The Cave is a game about people who reek of desire. Mastermind Ron Gilbert has said that the idea has been with him for more than twenty-five years. He conceived it even before he made his name as a designer with classics like Maniac Mansion and The Secret of Monkey Island. The particulars of its format have changed over time, but the core concept—a story of adventurers exploring an ancient, magical, talking cave—remains the same.

I pushed a man into a pit of spikes and used his corpse as a bridge to the other side.

At the beginning of each descent, players choose three characters from a cast of seven broad archetypes (a scientist, a hillbilly, a monk, etc.), each with a special ability and a chilling secret. The game is then divided equally between adventure-game-style puzzles unique to these characters and thematically looser puzzles requiring the full participation of your entire party. Each of the character-specific puzzles proceeds according to its own logic, but they all end the same way: you do something terrible to get the one object your character wants most.

The first time I made this happen, it was both funny and a little shocking. I pushed a man into a pit of spikes and used his corpse as a bridge to the other side. My body surrendered a nervous chuckle. By the time I was done with my second trip through the game, the experience had taken on a squalid, shameful, but most of all familiar tenor. I thought of that boot-shaped hole in the wall. I smelled that old, bad smell.


The Cave has a moral, and it isn’t subtle. Desire is bad. Desire festers in the heart. Desire literally kills. At their best, the game’s puzzles and mechanics provide subtle support to this argument. There is one particular puzzle that cannot be solved unless you are willing to actually avoid picking up items. If you can only resist this instinct, the puzzle is stupidly easy. There is, in fact, no puzzle at all, unless you create a problem for yourself by lifting the items. I tried to solve this room six or seven times before it occurred to me to simply put my golden trinkets down and wait.

Is this the same instinct that led me to hoard empty Coke cans in my room as a teenager?

Why did I think I needed those trinkets? Because years of playing adventure games and videogames more generally have taught me to never leave anything behind. Like most gamers, I finish every RPG I play with a tremendous stock of powerful magic items that I won’t allow myself to use precisely because they are so useful. In the Final Fantasy series, I never use a megalixir before the final boss, and usually not even then. I’m too afraid that I might need it later. Is this the same instinct that led me to hoard empty Coke cans in my room as a teenager? (I felt so bad about those cans, but I couldn’t throw them away.)

Adventure games especially teach us that we never know what we might need: this firecracker, that wheel of cheese, those “magic” beans might someday be essential. There are several powerful moments wherein The Cave subverts this lesson, encouraging players to examine the strange, ugly needs that live inside them.

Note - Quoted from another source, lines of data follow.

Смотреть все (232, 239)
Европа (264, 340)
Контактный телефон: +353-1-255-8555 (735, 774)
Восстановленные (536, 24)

In light of these occasions where The Cave’s mechanics dovetail so perfectly with its thesis, it’s tempting to read its less elegant elements more generously than they deserve. Perhaps the designers elected to design an adventure game without an inventory system because the tedious chore of running three different characters carrying no more than one item each back and forth across a level would evoke the drudgery of a life controlled by desire for material possessions. Perhaps the game requires you to replay the same content so many times if you want to see all of the character-specific levels in order to evoke the cyclical nature of suffering. This may have something to do with reincarnation.

Maybe. More likely, The Cave is just clumsy sometimes. More likely, it was never meant to feel like a chore. But it often does.

Still, I felt much more than frustration while I played The Cave, especially in my first descent, when the puzzles were still new and I could still be surprised by my own capacity for evil. I felt shame. I was anxious. I laughed a nervous laugh. And I wanted. You could smell it on me.